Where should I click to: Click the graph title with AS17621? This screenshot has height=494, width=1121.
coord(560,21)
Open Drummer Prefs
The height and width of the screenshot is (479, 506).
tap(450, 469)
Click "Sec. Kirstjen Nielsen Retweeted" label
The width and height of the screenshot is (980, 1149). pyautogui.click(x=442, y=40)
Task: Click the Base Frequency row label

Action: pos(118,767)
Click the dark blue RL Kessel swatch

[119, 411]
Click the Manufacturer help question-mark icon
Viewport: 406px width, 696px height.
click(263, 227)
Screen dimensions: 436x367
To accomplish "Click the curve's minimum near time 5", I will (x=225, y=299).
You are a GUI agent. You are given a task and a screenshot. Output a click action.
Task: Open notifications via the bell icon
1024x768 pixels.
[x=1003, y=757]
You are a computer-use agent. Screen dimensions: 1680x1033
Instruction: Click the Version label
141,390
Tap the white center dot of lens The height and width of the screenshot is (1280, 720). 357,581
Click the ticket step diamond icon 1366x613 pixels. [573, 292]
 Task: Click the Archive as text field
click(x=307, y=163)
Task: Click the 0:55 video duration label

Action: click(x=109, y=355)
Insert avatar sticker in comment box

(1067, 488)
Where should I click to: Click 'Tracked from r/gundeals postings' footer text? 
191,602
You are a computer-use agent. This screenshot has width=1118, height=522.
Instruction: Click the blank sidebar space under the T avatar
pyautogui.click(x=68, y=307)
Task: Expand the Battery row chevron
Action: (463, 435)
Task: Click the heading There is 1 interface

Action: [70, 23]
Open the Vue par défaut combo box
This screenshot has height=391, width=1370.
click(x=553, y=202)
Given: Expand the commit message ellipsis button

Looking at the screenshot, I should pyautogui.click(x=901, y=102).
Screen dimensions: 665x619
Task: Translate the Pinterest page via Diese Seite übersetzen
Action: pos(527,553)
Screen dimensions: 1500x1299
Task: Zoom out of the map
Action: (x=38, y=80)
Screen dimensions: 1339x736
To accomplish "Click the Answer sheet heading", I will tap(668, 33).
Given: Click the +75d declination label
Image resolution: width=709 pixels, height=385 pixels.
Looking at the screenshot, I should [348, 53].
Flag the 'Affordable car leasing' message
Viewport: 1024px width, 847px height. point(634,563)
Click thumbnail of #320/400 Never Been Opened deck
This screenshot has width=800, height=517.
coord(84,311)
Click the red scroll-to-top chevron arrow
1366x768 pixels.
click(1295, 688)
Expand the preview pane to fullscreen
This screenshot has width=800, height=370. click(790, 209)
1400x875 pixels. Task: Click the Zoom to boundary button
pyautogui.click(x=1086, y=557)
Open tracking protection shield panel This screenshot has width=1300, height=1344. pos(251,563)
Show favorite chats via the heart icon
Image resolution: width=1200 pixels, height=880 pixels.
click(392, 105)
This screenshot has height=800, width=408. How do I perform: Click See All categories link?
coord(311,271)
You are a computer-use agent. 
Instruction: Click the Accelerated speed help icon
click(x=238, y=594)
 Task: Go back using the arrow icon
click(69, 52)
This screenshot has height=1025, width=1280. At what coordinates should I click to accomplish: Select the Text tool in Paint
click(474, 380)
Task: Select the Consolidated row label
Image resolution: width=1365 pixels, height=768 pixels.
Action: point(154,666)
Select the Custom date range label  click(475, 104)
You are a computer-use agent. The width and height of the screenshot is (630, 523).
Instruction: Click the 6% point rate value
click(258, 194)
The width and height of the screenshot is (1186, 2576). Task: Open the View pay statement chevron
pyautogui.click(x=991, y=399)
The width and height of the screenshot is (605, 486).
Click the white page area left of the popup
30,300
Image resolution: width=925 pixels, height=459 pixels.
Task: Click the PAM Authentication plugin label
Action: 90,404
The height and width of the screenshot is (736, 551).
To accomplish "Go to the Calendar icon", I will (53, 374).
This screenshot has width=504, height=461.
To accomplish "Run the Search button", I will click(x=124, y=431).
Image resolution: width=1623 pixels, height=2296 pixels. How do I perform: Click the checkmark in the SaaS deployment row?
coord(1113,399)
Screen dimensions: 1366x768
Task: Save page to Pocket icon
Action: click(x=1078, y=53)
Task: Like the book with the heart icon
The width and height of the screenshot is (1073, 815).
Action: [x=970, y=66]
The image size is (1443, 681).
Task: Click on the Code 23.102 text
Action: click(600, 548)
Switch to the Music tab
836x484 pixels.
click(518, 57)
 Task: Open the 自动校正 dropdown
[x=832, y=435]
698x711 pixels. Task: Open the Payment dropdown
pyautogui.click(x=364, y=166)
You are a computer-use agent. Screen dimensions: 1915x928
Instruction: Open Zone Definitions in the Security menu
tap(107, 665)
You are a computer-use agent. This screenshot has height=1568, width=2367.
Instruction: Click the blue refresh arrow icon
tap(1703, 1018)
┄┄┄┄┄┄
In the listing above, locate the line containing "Show favorite chats via the heart icon" and the line containing "Task: Select the Consolidated row label", then transcribe both and every line between them verbatim.

__Problem solution__
Show favorite chats via the heart icon
Image resolution: width=1200 pixels, height=880 pixels.
click(392, 105)
This screenshot has height=800, width=408. How do I perform: Click See All categories link?
coord(311,271)
You are a computer-use agent. 
Instruction: Click the Accelerated speed help icon
click(x=238, y=594)
 Task: Go back using the arrow icon
click(69, 52)
This screenshot has height=1025, width=1280. At what coordinates should I click to accomplish: Select the Text tool in Paint
click(474, 380)
Task: Select the Consolidated row label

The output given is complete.